Collecting the greetings from the guests is a tricky part. We have talked earlier about recording messages from the bridal party. This post is about getting messages from the guests en large during reception.
I would not recommend doing this it unless upon the marrying couple request. You would naturally get some reaction from the guests while covering the cocktail hour. In this case camera microphone would do the job.
If the couple insists on the “carpet bombing”, you will need 2 things:
- stick microphone;
- good organizational skills.
Stick mic will let you ignore ambiant noise, sometimes significant during reception. You can use either wireless (preferable) or hardwire mic.
As for being organized, it’s important to miss as few guests as you can. In order to achieve that, look at the room layout and plan your route. Start from one corner and cover table after table, methodically going through. You will be drawn away to cover other events of the evening. But getting organized will help you to come back to the right spot and continue with collecting the messages.
The way you ask the guests for a short clip will depend on your particular situation, how close you know the people, if you are part of the family, etc. In any case, be polite and patient. Don’t push if somebody is camera shy or does not feel like talking on camera.

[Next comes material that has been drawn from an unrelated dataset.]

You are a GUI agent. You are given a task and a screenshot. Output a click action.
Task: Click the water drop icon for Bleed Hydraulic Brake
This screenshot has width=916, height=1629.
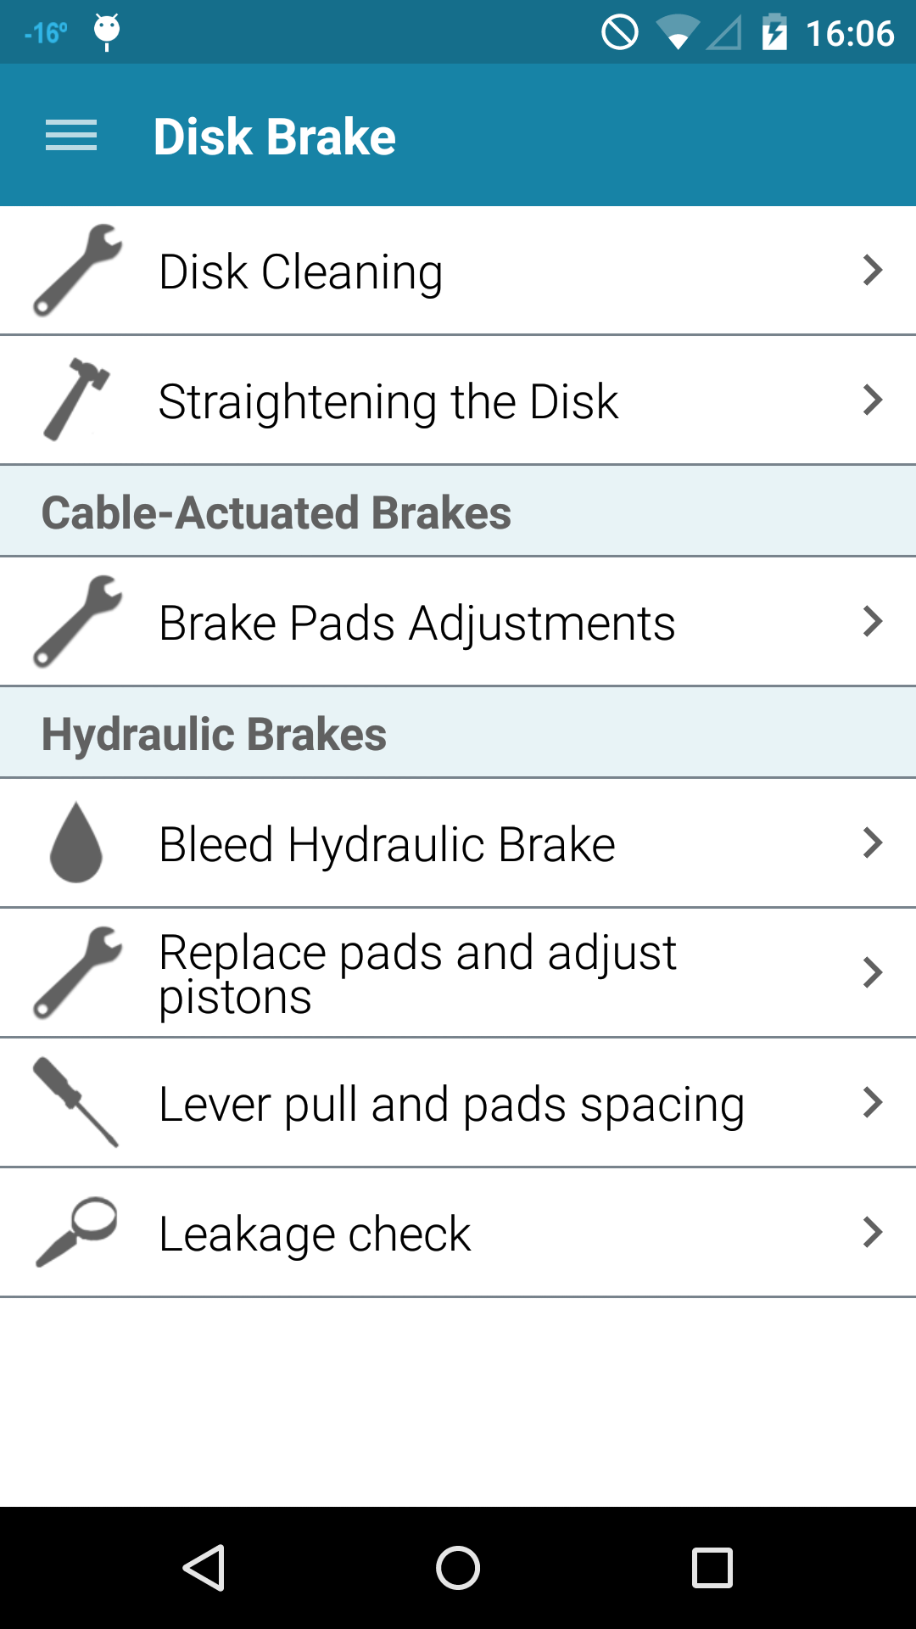coord(76,842)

You may offer them a chance to speak later when they feel more comfortable, and carry on to the next guest.


Hehe! Good work!
I’m completely with you on this way of sorting through an entire guest list for a sound byte. When you come across a guest who’s hesitant, instead of saying “OK no problem, ” I usually say “If you change your mind just let me know. I know the happy couple would love to hear from you!” Let that simmer in the guest’s mind for an hour, and you will see that 3 out of 4 times (my best estimate), they will search you out before the end of the reception. I also would go one step further in organizing who to hit first. I believe that if you have a pretty fair understanding on who is part of which party (as far as the happy couple’s family and inner circle), you should make sure to go up to them first. That way when you start going towards friends of the family or the couple, you won’t get the cold shoulder from relatives like you would if you try to get their sound byte after friends.
Thank you Linda.
Prioritizing is essential. That’s why I recommend to deal with the bridal party and the close relatives beforehands, preferably before the ceremony and definitely before the reception.